Refactorable number
Last Updated :
13 Sep, 2023
Given an integer n. Check whether the number is refactorable or not. A refactorable number is an integer n that is divisible by count of all it’s divisors.
Example :
Input: n = 8
Output: yes
Explanation:
8 has 4 divisors: 1, 2, 4, 8
Since 8 is divisible by 4 therefore 8 is
refactorable number.
Input : n = 4
Output: no
This solution is pretty straightforward. The idea is to iterate from 1 to sqrt(n) and count all the divisors of a number. After that we just need to check whether the number n is divisible by it’s total count or not.
C++
#include <bits/stdc++.h>
bool isRefactorableNumber(int n)
{
int divCount = 0;
for (int i = 1; i <= sqrt(n); ++i)
{
if (n % i==0)
{
if (n / i == i)
++divCount;
else
divCount += 2;
}
}
return n % divCount == 0;
}
int main()
{
int n = 8;
if (isRefactorableNumber(n))
puts("yes");
else
puts("no");
n = 14;
if (isRefactorableNumber(n))
puts("yes");
else
puts("no");
return 0;
}
|
Java
class GFG
{
static boolean isRefactorableNumber(int n)
{
int divCount = 0;
for (int i = 1; i <= Math.sqrt(n); ++i)

Tasks:
a - List every divisor of 8 that the page on refactorable numbers gives in its explanation of the first example.
b - Print the part of the page on refactorable numbers between "Input : n = 4" and "if (n % i==0)", inclusive.
The material placed after the page on refactorable numbers is not needed.

Given information:

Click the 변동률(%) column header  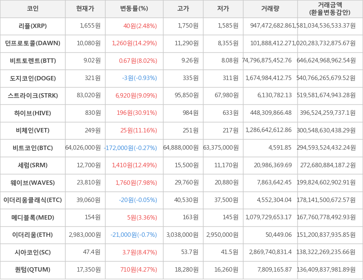pos(134,9)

Solutions to each task:
a - 1, 2, 4, 8

b -
Input : n = 4
Output: no
This solution is pretty straightforward. The idea is to iterate from 1 to sqrt(n) and count all the divisors of a number. After that we just need to check whether the number n is divisible by it’s total count or not.
C++
#include <bits/stdc++.h>
bool isRefactorableNumber(int n)
{
int divCount = 0;
for (int i = 1; i <= sqrt(n); ++i)
{
if (n % i==0)